I booked an appointment to talk with my doctor. I was diagnosed with severe depression and put on medication to help with my symptoms. That night was the best sleep I had in a long time.

Till this day, I’m still managing my mental health. After my next 2 births, I went on antidepressants to help with my mood. It’s also important for me to focus on my self-care, which I’m not the best at. But I make it work.

Therapy has also been my saving grace.

Whenever we see a high profile suicide, social media is flooded with messages to reach out. Although, it’s great to show your support, this isn’t exactly the most effective way to help a person struggling with depression.

I can tell you from experience, I reached out a million times over my lifetime. I reached out to family, friends, obsessive fitness and eating behaviours, alcohol,and toxic relationships. I spent years screaming for help but no one was hearing me.

EXERCISE →
Reproduce the part of the depression passage starting at "Till this day, I’m" and ending at "make it work.", changing "antidepressants" to "medication". The rows have no connection to the depression passage.

RECORD EXCERPTS →
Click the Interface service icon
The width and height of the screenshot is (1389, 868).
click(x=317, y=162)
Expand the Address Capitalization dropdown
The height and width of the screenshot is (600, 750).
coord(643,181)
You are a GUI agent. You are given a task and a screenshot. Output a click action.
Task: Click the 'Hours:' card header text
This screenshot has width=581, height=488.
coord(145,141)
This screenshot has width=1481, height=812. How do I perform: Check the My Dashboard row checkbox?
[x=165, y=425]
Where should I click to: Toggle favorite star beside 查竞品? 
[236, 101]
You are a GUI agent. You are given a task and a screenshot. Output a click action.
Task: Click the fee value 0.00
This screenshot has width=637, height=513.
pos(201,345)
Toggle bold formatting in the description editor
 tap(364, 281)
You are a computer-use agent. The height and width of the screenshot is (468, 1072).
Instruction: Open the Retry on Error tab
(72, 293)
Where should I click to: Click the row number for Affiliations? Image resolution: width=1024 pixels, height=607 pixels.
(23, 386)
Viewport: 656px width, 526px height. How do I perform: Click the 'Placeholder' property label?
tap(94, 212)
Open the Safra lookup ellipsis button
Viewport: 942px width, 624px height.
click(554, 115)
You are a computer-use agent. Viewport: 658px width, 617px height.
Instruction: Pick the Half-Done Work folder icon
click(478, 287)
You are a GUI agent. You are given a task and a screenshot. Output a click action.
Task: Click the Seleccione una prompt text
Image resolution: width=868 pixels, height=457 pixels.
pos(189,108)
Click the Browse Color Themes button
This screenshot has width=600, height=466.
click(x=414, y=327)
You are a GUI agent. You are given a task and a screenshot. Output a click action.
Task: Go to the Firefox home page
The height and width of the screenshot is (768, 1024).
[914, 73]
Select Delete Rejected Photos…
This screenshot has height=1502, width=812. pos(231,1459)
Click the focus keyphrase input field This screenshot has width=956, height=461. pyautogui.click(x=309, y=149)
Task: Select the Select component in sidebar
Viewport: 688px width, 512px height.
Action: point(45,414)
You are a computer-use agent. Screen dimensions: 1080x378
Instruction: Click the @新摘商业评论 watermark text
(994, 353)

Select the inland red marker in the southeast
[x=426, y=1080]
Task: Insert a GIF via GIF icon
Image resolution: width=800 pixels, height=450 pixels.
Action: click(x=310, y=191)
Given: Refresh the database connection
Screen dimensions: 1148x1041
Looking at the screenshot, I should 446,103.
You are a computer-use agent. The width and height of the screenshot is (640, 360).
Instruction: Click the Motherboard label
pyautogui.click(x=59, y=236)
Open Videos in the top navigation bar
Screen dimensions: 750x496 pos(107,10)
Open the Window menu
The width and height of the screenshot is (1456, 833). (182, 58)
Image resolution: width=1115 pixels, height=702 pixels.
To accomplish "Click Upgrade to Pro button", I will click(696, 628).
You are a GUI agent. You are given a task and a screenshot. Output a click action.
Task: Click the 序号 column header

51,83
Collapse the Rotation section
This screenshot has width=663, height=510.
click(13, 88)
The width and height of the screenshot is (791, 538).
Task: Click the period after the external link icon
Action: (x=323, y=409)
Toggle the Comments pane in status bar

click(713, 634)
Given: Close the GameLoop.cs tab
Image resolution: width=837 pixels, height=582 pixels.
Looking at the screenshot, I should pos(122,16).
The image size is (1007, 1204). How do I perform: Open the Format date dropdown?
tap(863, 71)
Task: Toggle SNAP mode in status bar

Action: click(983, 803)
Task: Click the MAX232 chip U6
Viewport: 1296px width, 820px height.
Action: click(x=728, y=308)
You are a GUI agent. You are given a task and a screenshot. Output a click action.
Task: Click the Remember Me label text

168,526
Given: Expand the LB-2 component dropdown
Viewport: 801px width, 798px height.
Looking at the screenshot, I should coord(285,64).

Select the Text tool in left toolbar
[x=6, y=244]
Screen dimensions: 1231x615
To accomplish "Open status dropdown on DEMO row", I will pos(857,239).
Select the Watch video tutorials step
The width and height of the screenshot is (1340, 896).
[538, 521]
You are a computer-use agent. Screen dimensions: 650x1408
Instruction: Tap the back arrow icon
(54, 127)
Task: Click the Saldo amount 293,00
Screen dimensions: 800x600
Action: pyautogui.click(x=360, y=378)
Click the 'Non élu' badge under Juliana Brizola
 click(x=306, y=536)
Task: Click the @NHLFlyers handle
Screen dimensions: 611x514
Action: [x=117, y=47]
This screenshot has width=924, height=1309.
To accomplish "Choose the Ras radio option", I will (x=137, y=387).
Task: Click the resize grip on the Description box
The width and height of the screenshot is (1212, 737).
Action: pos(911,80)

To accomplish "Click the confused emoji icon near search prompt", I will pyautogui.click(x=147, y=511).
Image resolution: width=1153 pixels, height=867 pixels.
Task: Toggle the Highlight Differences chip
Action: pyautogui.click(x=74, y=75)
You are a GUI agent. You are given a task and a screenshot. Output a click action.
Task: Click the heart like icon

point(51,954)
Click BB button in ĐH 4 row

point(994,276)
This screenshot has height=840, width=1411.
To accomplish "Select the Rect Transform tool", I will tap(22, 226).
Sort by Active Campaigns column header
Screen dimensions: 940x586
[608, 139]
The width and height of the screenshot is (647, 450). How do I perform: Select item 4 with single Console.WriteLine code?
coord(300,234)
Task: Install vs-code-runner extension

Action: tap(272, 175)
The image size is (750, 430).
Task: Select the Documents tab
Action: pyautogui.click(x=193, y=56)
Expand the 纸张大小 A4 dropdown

RESPONSE TO THE TASK →
Till this day, I’m still managing my mental health. After my next 2 births, I went on medication to help with my mood. It’s also important for me to focus on my self-care, which I’m not the best at. But I make it work.